Tally the lines in the records underneath that contain the string "dimensions", and state the figure by itself.

____ RECORDS SHOWN

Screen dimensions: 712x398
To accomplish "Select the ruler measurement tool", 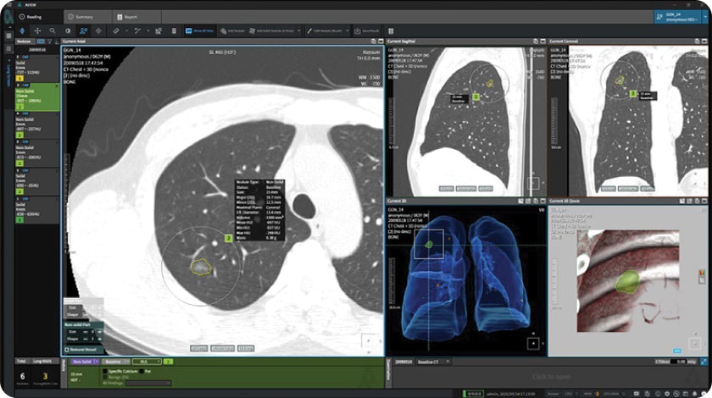I will pyautogui.click(x=115, y=30).
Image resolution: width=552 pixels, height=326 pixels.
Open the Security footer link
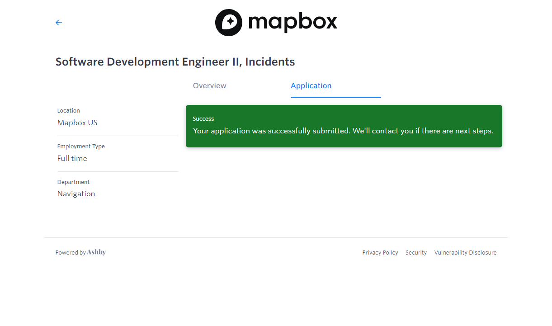pos(416,253)
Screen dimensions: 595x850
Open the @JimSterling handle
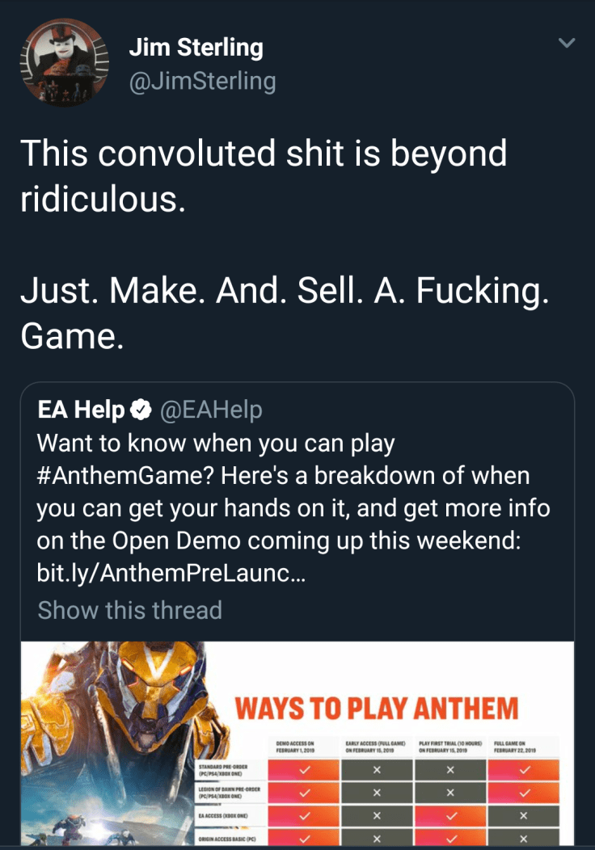click(x=202, y=81)
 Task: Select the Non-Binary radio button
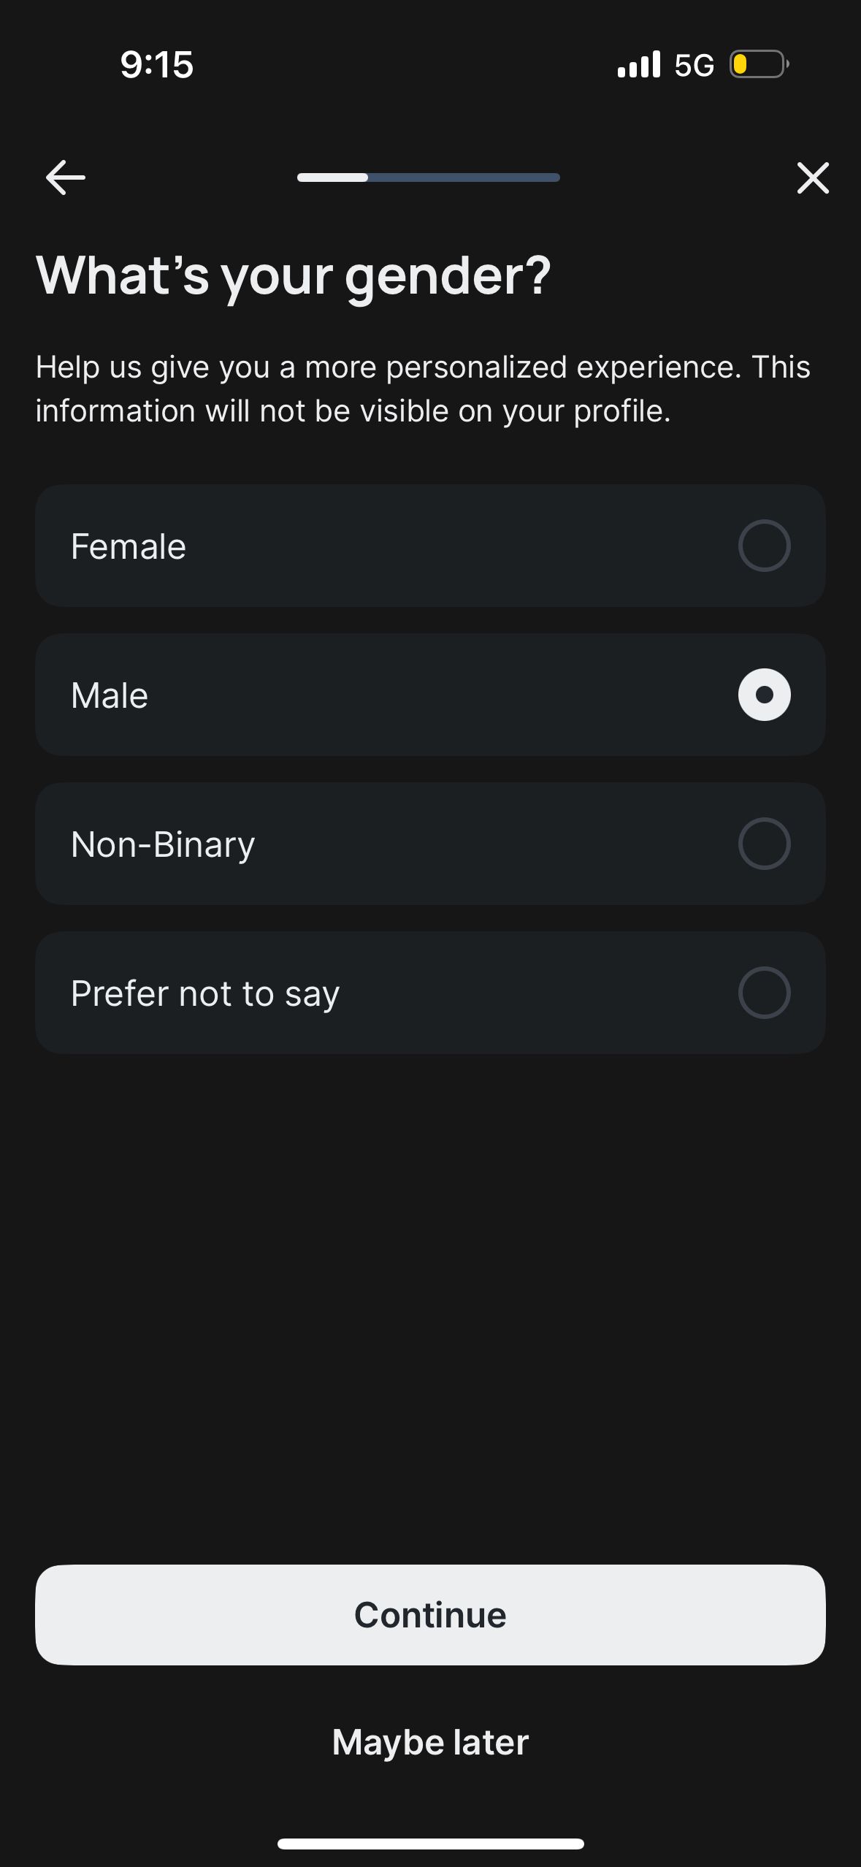(x=764, y=844)
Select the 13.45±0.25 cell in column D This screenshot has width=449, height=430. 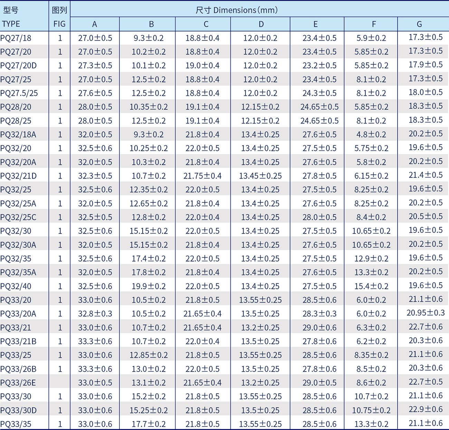click(x=260, y=176)
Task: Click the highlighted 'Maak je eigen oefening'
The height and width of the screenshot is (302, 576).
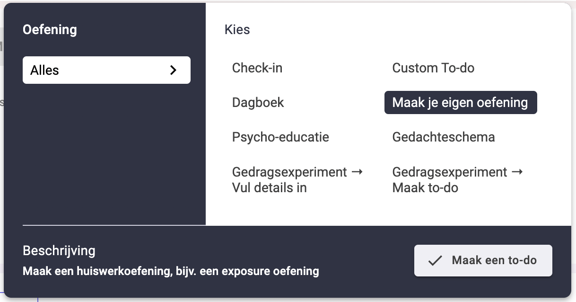Action: point(461,102)
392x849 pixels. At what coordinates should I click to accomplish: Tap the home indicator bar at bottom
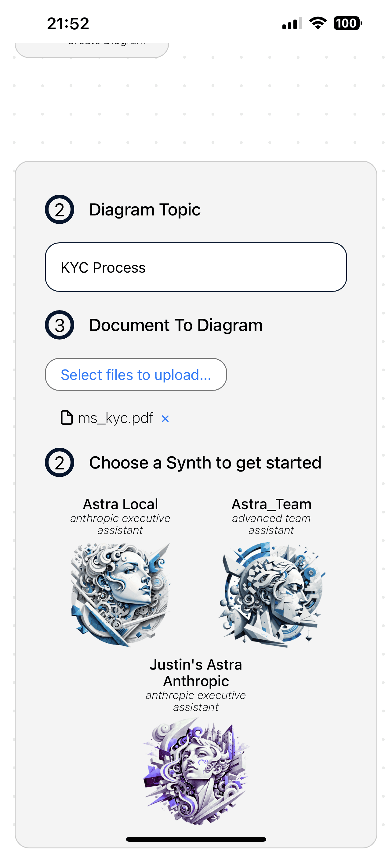click(196, 839)
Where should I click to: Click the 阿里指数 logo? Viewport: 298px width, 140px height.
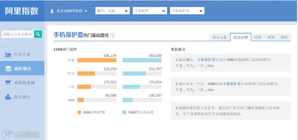click(22, 11)
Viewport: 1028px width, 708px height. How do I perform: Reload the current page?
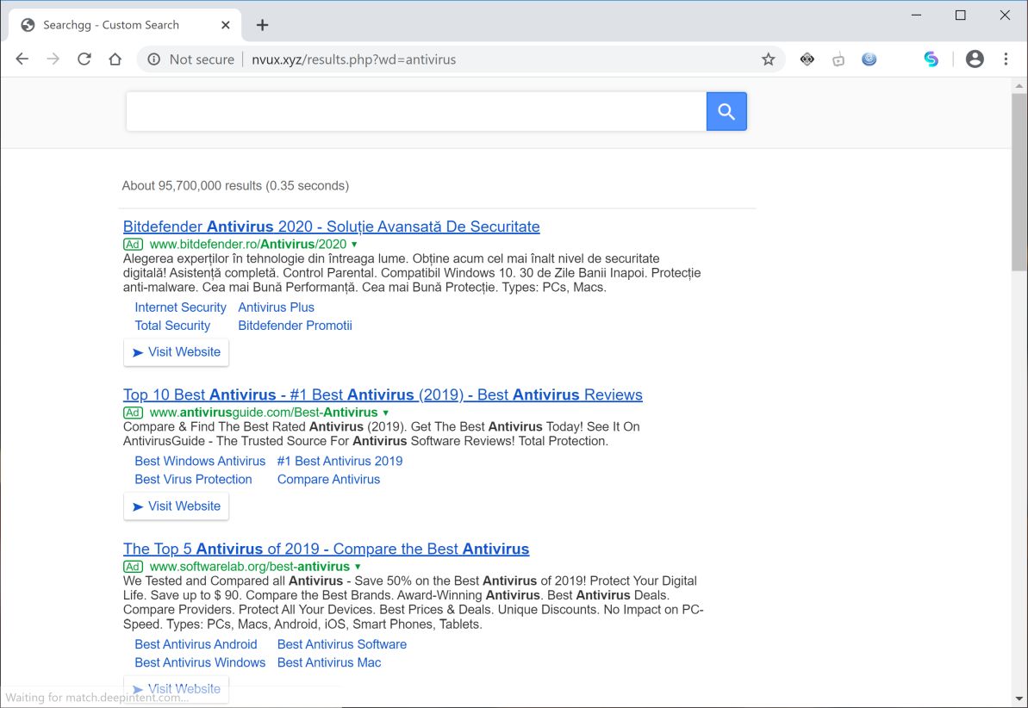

________

SOLVED PROBLEM
2